Чтобы занять это место, сильный отряд должен собраться в Гильдагане, где место открытое: отряд может стоять безопасно; есть ручьи; на время можно вырыть колодцы, грунт удобен. От Старого-Юрта, откуда ход удобнее, этот аул Галэ, мне кажется, верстах в двадцати не более; от укрепления Куринского — верстах в десяти, но отсюда проход будет затруднителен, по гористому и лесистому местоположению.

Провиант сначала можно запасти в укреплении Горячеводском, что при Старом-Юрте.

На Аргуне построение будет совершенно легко: место чистое. Не могу утверждать, хорошо ли это все, как я сказал, но как думаю и что мог видеть, считаю обязанностью открыть.

Земляные укрепления кавказские не требуют больших издержек; орудия же можно вывести во вновь построенные из укреплений давних, близких к линии.

Верст семь все вверх и вверх шли мы дремучим лесом, отдыхали мало, я отставал; Високай родился в горах и был, неутомим: часто, уйдя вперед, он поджидал меня. Мы утоляли жажду огурцами; а виноград, вившийся по обе стороны тропинки, как бы сам падал к нам. Наконец мы поднялась на самый хребет; было часов пять пополудни; перед нами развернулась картина чрезвычайная. Старик, дойдя до гребня, спускавшегося ужаснейшею скалой, остановился, подперся и ждал меня. «Посмотри, каково!» говорил он мне, показывая на разбросанные там и сям аулы, инде в тумане, а где ярко освещенные закатывавшимся за горы солнцем. Я вспоминал времена прадедовские и любовался молча. «Ну, что? зайдут сюда Русские?.. Можно провести сюда вокку-топ (большое ружье — пушка)?» — Да, нельзя, — отвечал я, любуясь картиной.

▶ Задание
Продолжите отрывок о переходе через кавказские горы, начав сразу после его последней фразы.

▶ Собранные записи данных
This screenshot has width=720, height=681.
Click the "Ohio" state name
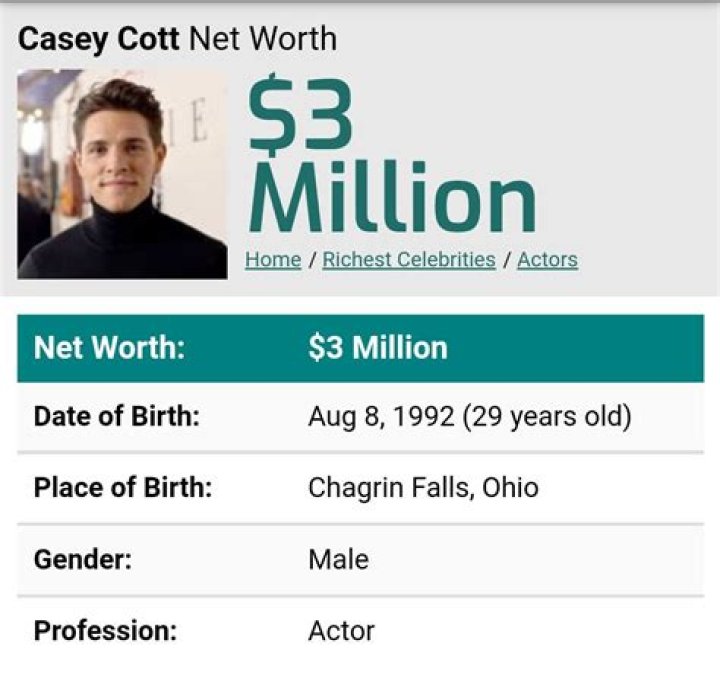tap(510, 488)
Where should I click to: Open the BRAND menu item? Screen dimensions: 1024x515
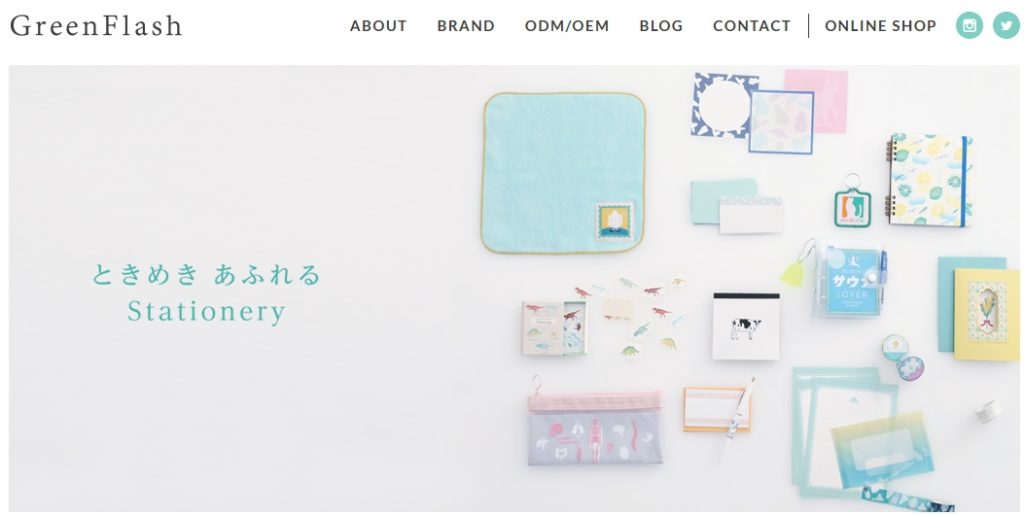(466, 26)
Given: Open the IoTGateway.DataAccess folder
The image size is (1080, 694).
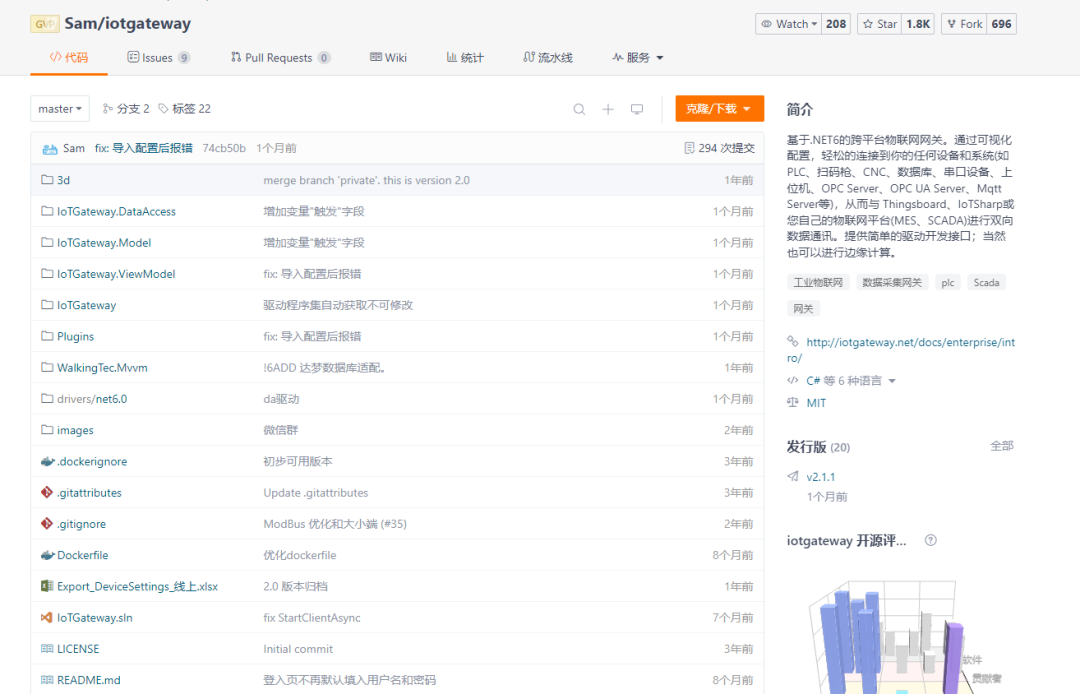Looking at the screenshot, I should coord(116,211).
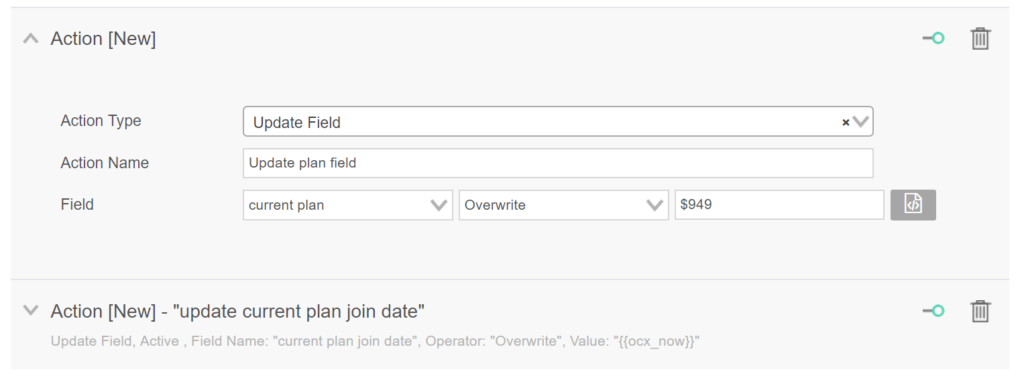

▶ Ответ
Мы начали спускаться далеко вниз; иногда разбегались, едва удерживалась где у векового чинара. Кизиль, груша, яблоки, орехи и виноград, все было под ногами.

Мы были невдалеке от рокового места, и хотя прошло уже слишком три месяца после битвы, запах трупов был несносен и при малом ветре. То спускались, то поднимались мы беспрестанно. Все тихо и глухо было везде; во всем была какая-то таинственность. Я считал себя счастливцем. Наконец послышался лай собак, потом гиканье пастухов (в горах овец пасут по лесам). Обороняясь, прошли мы собак, наконец завеяло чем-то новым! Нам встречались уже ишаки с вьюками (в горах все возят на ослятах): босой вожатый гикает на своего мула, в лесу разносится весть патриархальных времен!.. Солнце садилось все ниже, а в горах была уже ночь. Мы спускались все вниз, послышался в горный потоп; подходили близко, луна уже светила; показались скалы, доступные лишь птицам. В этих громадных берегах вился ручеек, где мы омыли ноги. Когда поднялись опять на верх, везде было глухо; луна освещала перекаты горы, но все еще было далеко и высоко. Вдруг пришли к обрезу — послышался аульный шорох: сердце находило себе отдых, все звало на покой; мычанье скота напоминало какую-то беззаботность, жизнь безопасную, как бы тут вовсе никогда не знали брани. И в самом деле никогда нога Русского еще не была там. Аул был Гюни, жители Чеченцы или Нохчи, но особого названия — Гюнон. Месяц светил; из-за деревьев белелись глиняные сакли. Старик остановился и вскрикнул: отворилась дверь и осветилось огнем мирного камина лицо прелестной девушки. Это была Хазыра.

Новая, незнакомая для меня жизнь как бы переселила меня в рай, я доволен был приключением. Дом их показался мне дворцом, и я тихо, вежливо попросил воды обмыть наперед ноги. (В дремучих лесах, куда не проникает солнце, грязь лежит почти все лето, а мы были босые, как и все путешественники). Обмыв ноги, я вошел в приемную саклю, где уже сидел Високай; тихо отдал я селям, хозяин учтиво встал, и, подавая мне подушку, просил садиться. Красотка и хозяйка были в другой половине дома.

Хазыра была дочь родного брата Аккирея. Этимологически иначе не могу разобрать это имя, только знаю, что хазы вообще значит прекрасный; говорят: хазы-кант-у, красавец; хазы-юа, красавица.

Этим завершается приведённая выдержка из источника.